Indonesia has signed an agreement to repatriate two British nationals, including a seriously ill grandmother who has spent more than a decade on death row for drug trafficking, officials said on Tuesday.
Lindsay Sandiford, now in her late 60s, was sentenced to death in 2013 after she was convicted of smuggling cocaine worth an estimated $2.14 million into Bali. Customs officers discovered the drugs concealed in a false bottom in her suitcase upon her arrival from Thailand in 2012.
Sandiford admitted to the offence but claimed she was coerced by a drug syndicate that had threatened to kill her son.

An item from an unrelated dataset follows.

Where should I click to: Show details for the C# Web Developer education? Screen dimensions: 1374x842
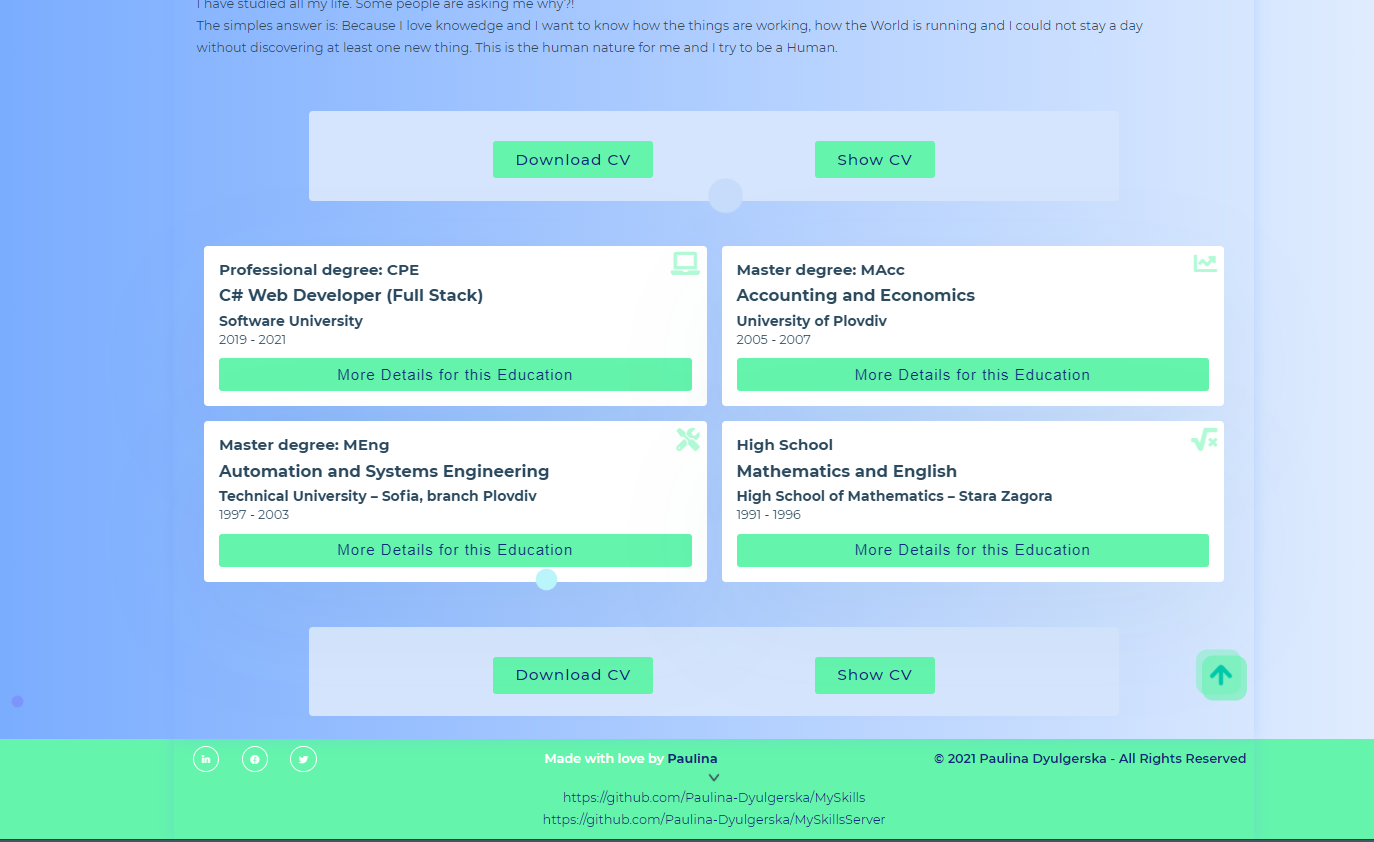(455, 374)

She lost an appeal against her death sentence in 2013.
Indonesia’s Minister of Law and Human Rights, Yusril Ihza Mahendra, said he had signed an agreement with British Foreign Minister Yvette Cooper for the transfer of Sandiford and another British inmate, 35-year-old Shahab Shahabadi, who is serving a life sentence for drug offences following his 2014 arrest.

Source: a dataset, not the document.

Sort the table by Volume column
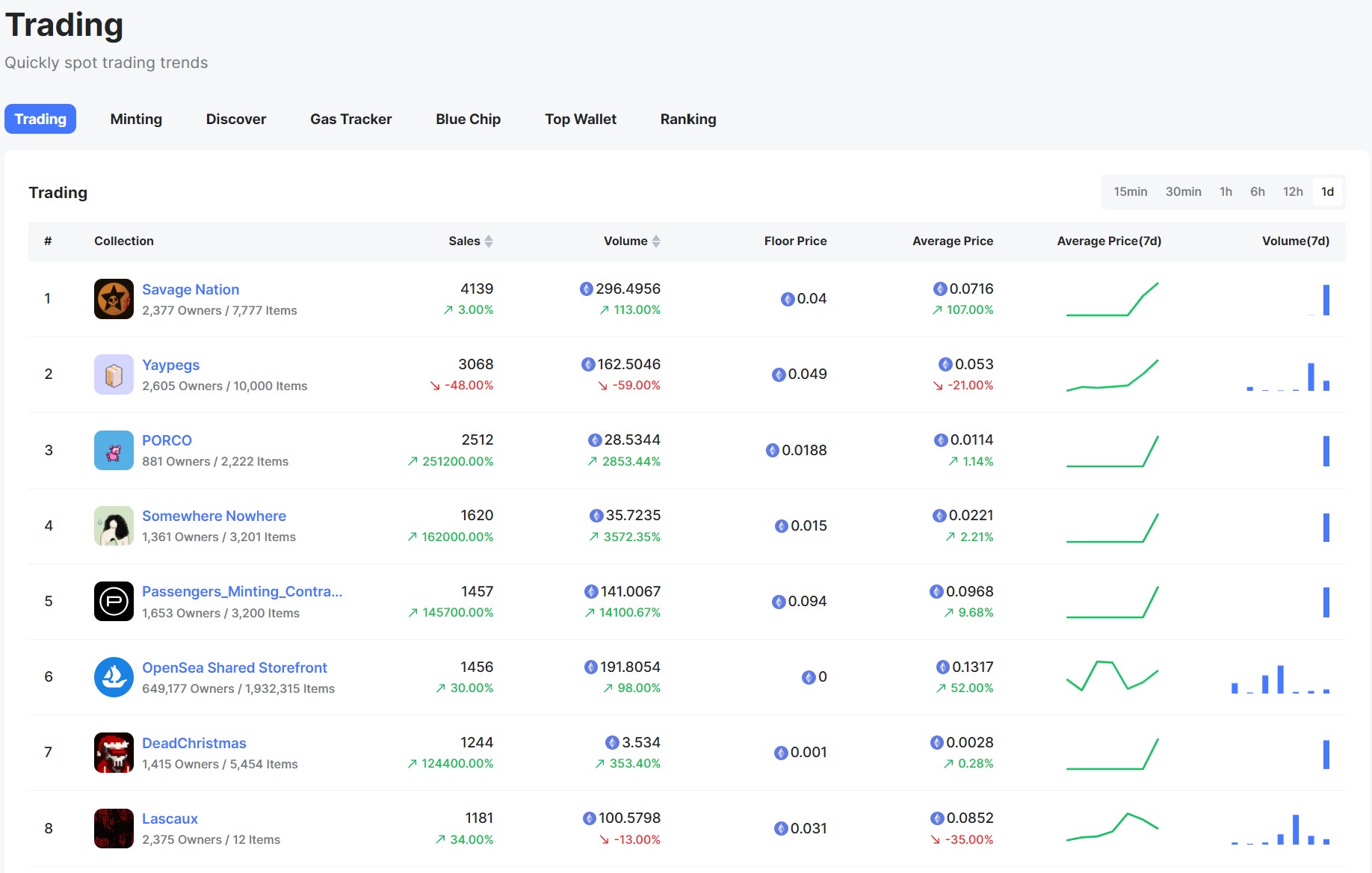Screen dimensions: 1372x873 pyautogui.click(x=631, y=241)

“We agreed to grant the transfers of the prisoners to the UK. The agreement has been signed,” Yusril told reporters in Jakarta. He added that both inmates would be handed over once technical arrangements were finalised, likely within two weeks.
The minister said both prisoners were in poor health. Sandiford, he noted, had been examined by both Indonesian and British doctors and was found to be “seriously ill,” while Shahabadi suffers from “various serious illnesses, including mental health issues.”
Sandiford, identified by Indonesian authorities as 68 but publicly listed as 69, remains in Bali’s overcrowded Kerobokan Prison pending her transfer.
Indonesia enforces some of the world’s toughest drug laws. As of early November, more than 90 foreigners were on death row in the country, all for drug-related crimes.
Sandiford’s case drew intense media attention in the United Kingdom after her 2013 conviction. In a 2015 column published in The Mail on Sunday, she wrote of her fear of execution and revealed she had begun writing farewell letters to her family.
“My execution is imminent, and I know I might die at any time now. I could be taken tomorrow from my cell.” she wrote while in prison.
Sandiford, originally from Redcar in northeast England, had befriended Andrew Chan, one of the Australian “Bali Nine” members executed by firing squad in 2015.
Indonesia has repatriated several high-profile foreign inmates since President Prabowo Subianto took office in October 2024. These include Filipina Mary Jane Veloso, who was freed in December after nearly 15 years on death row, and French national Serge Atlaoui, released in February after 18 years.
The country last carried out executions in 2016, when one Indonesian and three Nigerian drug convicts were put to death. However, the government has recently indicated that it may resume executions in the near future.